Thanks for your wife.
So what's this void and how do you think also about this gap there?
Yeah, yeah.
Yeah, so Serena's introduced me to Joy's work.
It's almost like I planted your question.
I know we didn't.
We are trying to bridge that.
And again, Serena was the inspiration for that.
She said, your mind can change everything.
It can make your immune system better.
And I said, yeah, come on.
You know, I'm driven by data.
I don't believe it.
She says, you know, often what we,
in the more metaphysical woo-woo spaces, I call it, turns out to be real later in science,
and scientists are just behind.
And then a paper came out a few months later after we had this discussion
that showed that manipulating the nerves in the brain of a mouse
that is involved in mental thought
does send signals through nerves all the way down through the gut,
and then you get more immune cells in your gut
by changing the brain. So first of all, I said, honey, okay, I believe it now. And then I decided to
study it. And I have a student in the lab who, his name is Allegra. Again, friends know her.
And what she's doing is manipulating the sensory nerves in the body, rejuvenating them.
And we expect to see broad effects on the body that meditation has been saying for years,
potentially thousands of years
is a good thing. So I believe that there will be
evidence, if not proof,
that how the mind overcomes matter
and can do remarkable things like cure diseases
that even medicines cannot.
Amazing. Perla, we're going to close with you
a short question.
Dr. Sinclair, Mottal longevity research
focuses on genetics, molecules, and lifestyle.
But we spend about 90% of our lives indoors,
our house, our offices. What role do you think the health of our indoor environments,
air quality materials, microbiome, and light place in human longevity?
Good question, and I've never been asked that. My indoor environment, it used to be horrible,
again, before I met Serino. I was drinking tap water, often straight out of the tap. No cup.

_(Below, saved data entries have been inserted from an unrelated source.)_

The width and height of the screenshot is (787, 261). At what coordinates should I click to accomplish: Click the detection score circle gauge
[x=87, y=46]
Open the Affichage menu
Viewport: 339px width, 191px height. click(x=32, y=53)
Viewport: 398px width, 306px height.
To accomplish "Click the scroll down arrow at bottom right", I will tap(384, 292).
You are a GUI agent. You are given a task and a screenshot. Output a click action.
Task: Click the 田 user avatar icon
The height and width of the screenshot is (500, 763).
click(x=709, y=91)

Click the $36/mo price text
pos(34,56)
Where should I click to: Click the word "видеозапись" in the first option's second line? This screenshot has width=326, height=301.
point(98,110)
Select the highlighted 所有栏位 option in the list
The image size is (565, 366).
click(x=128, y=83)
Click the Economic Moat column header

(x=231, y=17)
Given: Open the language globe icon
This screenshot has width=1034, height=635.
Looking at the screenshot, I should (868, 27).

I don't do that anymore, but what we've done with our households is air is filtered,
almost in every room, so hyper-filtration.
I feel so much better.
I had a nasal drip for decades.
So air quality is improved, water quality, plastics are out,
Teflon is out.
We do try to get fresh air, right?
You don't want stale air,
and we don't sit a lot if we can help it.
We're always moving.
But the indoor environment,
what I want to use your question as a launching point
for something is,
We've built a world that's very comfortable.
Enough food.
We've got chairs.
Even our suitcases have rollers on them.
This is killing us.
We are no longer in an adversity world.
We're in the abundance world.
No offense.
No, none taken.
It's true.
But it kills us.
So we need to stress our bodies.
We need to make our bodies think that things are a little tough.
So air conditioning, we never feel cold.
We never feel hot.
Change that.
You know, you can get a sauna.
Red light sauna is great.
Dry sauna is great.
We have a steam room in one of our bathrooms.
These are shown, especially sauna, hot sauna, to be beneficial.
Why?
Because then the body gets into a personal.
Go and try the health sauna here, right?
I have one of those in my office, and I will go and do a 20, 30 minute sauna with infrared.
It's amazing.
It's quick.
You can always squeeze that in.
Plus red light, all of these different elements.
Again, mold is a killer, understanding what you're breathing, what you're drinking, what you're eating.
Listen, you've got.
to worry about what's coming into your body. What's coming into your body physically as well as
what's coming into your body mentally. What are you listening to? Who are you spending time with?
What's on your walls? All of these things impact your health, right? Be selfish about that for yourself.